The crackdown lands one day before Jensen Huang headlines COMPUTEX 2026 in Taipei, raising near-term policy risk for semiconductor leaders. Markets responded cautiously, with Nvidia (NVDA) shares slipping 1.45% on the news.

Key Takeaways

  • US Commerce closed the Malaysia loophole used to route advanced AI chips to Chinese buyers.
  • Jensen Huang keynotes COMPUTEX 2026 on Monday, with Intel, Microsoft, and Samsung joining.
  • AMD ramps Venice EPYC, the first 2nm high-performance chip in production at TSMC.

Washington Closes The Malaysia Loophole

According to Investing.com, the Bureau of Industry and Security issued fresh guidance late Sunday targeting third-country diversion. The rule specifically blocks Chinese subsidiaries in Malaysia from receiving Nvidia's most advanced accelerators.

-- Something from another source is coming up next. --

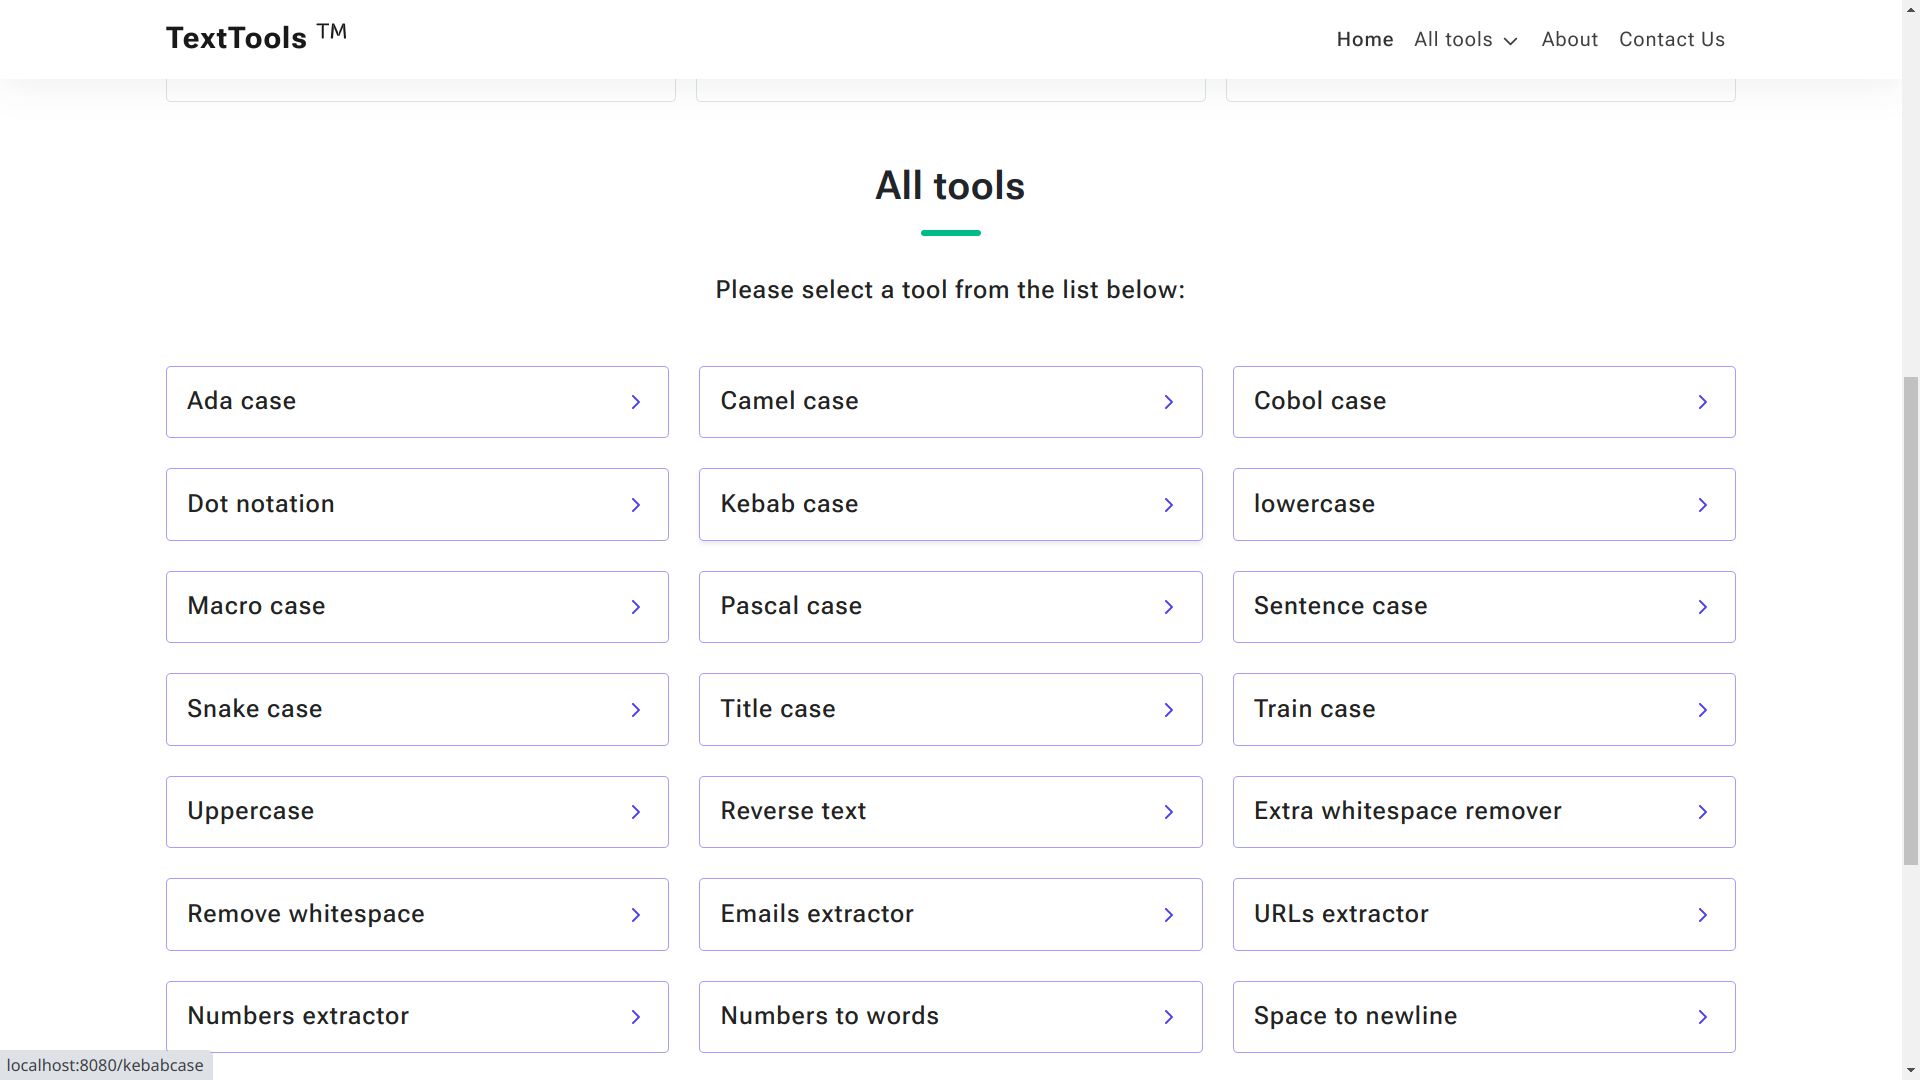Screen dimensions: 1920x1080
Task: Click the chevron on URLs extractor card
Action: click(1702, 915)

A BIS spokesperson stated the agency "will continue to enforce export controls rigorously to safeguard critical American technology." Officials estimate that hundreds of thousands of chips may have shipped through this channel between May 2025 and May 2026.

Chris McGuire, a former State Department official, called the situation "a HUGE problem" given the likely scale of Chinese procurement. He warned that buyers have probably acquired restricted hardware at industrial volumes through indirect routes.

The policy shift creates immediate compliance overhead for distributors and Asian cloud operators. It also signals further enforcement could land if Washington identifies additional third-country gateways serving restricted end users.

Huang Headlines A Crowded COMPUTEX Stage

As reported by The Motley Fool, COMPUTEX 2026 runs June 2 through June 5 in Taipei. Huang takes the stage Monday at 11 a.m. local time, with investors watching for roadmap updates.

Participating firms include Intel, Microsoft, Alphabet, Qualcomm, Samsung, Marvell, NXP, Infineon, and Super Micro. The lineup underscores how central Taiwan remains to global AI infrastructure planning and supply chain coordination.

History suggests the keynote could move shares meaningfully despite the export headline. During COMPUTEX 2024, Nvidia surged 10.4% over the event window while the S&P 500 added just 1.4%.

Nvidia closed Friday at $212.11, down 1.0%, with traders balancing policy risk against potential product catalysts. A strong roadmap reveal could quickly overshadow the Malaysia enforcement headline if execution remains on track.

AMD Pushes 2nm Production With Venice EPYC

Per Insider Monkey, Advanced Micro Devices (AMD) announced on May 21 that its Venice EPYC processor entered production. AMD describes Venice as the industry's first high-performance chip on TSMC's 2nm node.

The milestone deepens AMD's reliance on Taiwan Semiconductor (TSM) for cutting-edge capacity. Initial output runs at TSMC's Taiwan fabs, with Arizona expansion planned to diversify geographic risk over the medium term.

Venice positions AMD to challenge Nvidia in data center workloads where power efficiency increasingly drives buying decisions. A follow-on chip called Verano will also use the 2nm process with LPDDR memory integration.

AMD shares have rallied roughly 40% over the past month and 125% year to date on AI optimism. The Venice ramp gives investors a concrete production catalyst behind that move beyond pure sentiment.